There’s also the Bitcoin File Protocol which is quite interesting because this allows for files to be uploaded on-chain. They say:

“Files are uploaded to the blockchain in a series of data chunks encapsulated within OP_RETURN messages located at vout=0 (i.e. the first output) in each data chunk’s respective transaction.

The file chunks reference each other using the vout=1 output as a pointer to the location of the next data chunk. The file can be shared with anyone by sharing the transaction hash of the last uploaded data chunk containing optional file metadata.”

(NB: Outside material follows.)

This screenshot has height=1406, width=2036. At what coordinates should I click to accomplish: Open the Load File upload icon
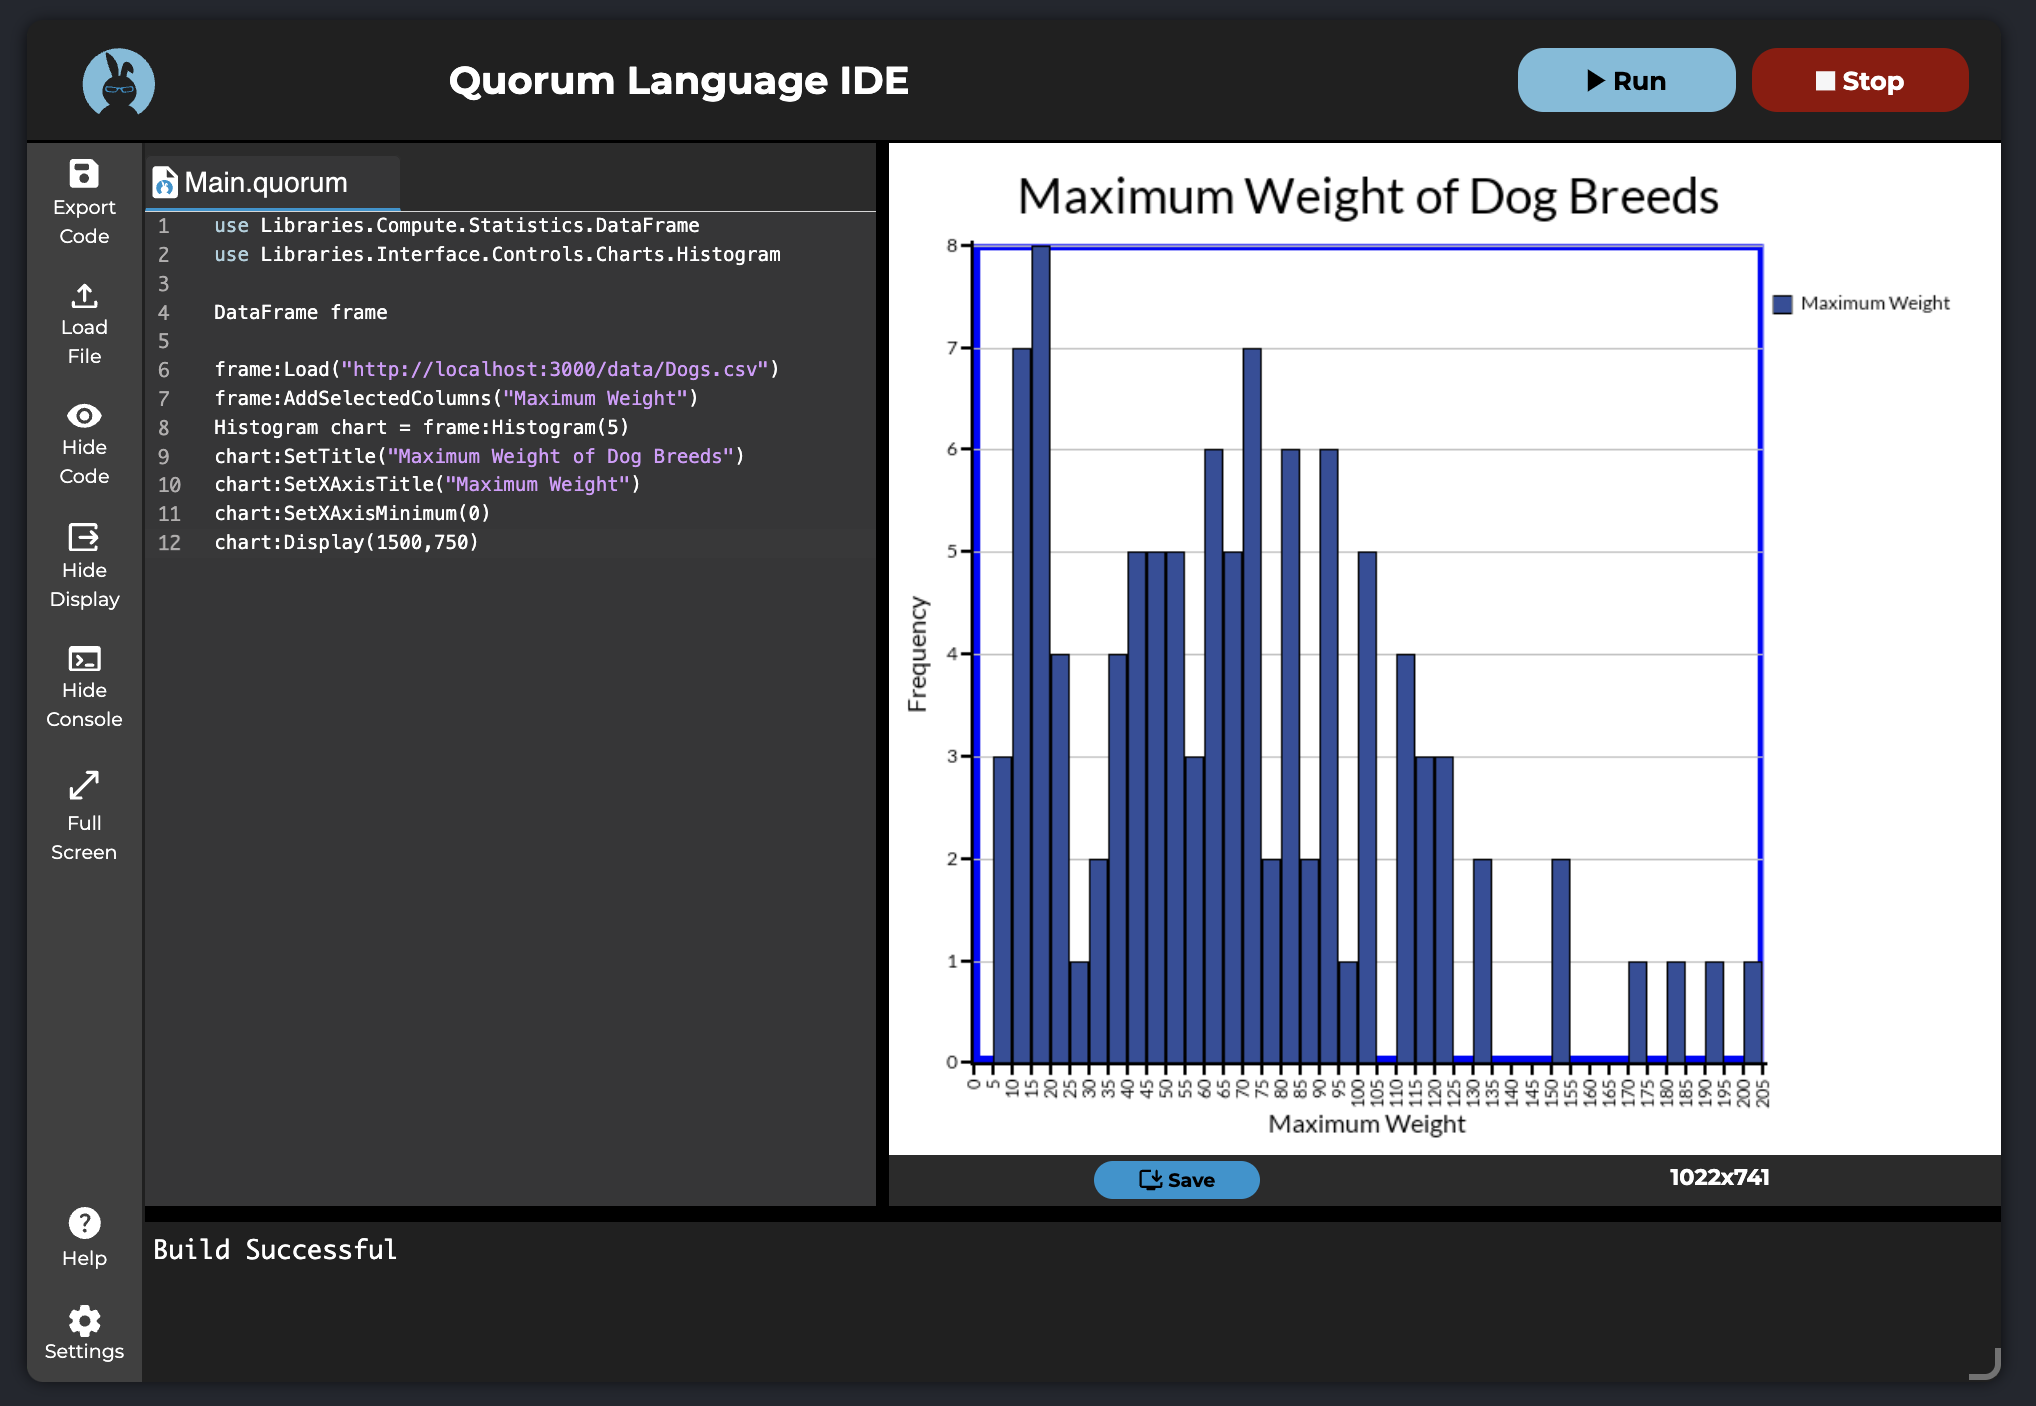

They then give instructions on how to download the file by putting together these chunks that form the document and say that “larger files (~100KB) may be stored on-chain” too.

100 Kb can probably fit a fairly long PDF with it impossible to censor. Something which could in part explain a continuous rise in Bitcoin Cash transactions.

Bitcoin Cash transactions, May 2019.

Bitcoin Cash has also tokens running on top of it, has Memo – which is sort of a blockchain twitter – and other dapps that give it some use cases.

It may also be benefiting from a slight rise in BTC fees following some recent congestion in addition to the Lightning Network turning out to need a lot more work for it to be usable at scale.

Finally, Bitcoin Cash remains the only coin with the biggest infrastructure for merchant acceptance after bitcoin because BitPay still only has BTC and BCH.

The latter is as a back-up of sorts if congestions and fees get out of hand again, with BCH continuing to work on reducing propagation times and on improving the protocol to handle more capacity as needed.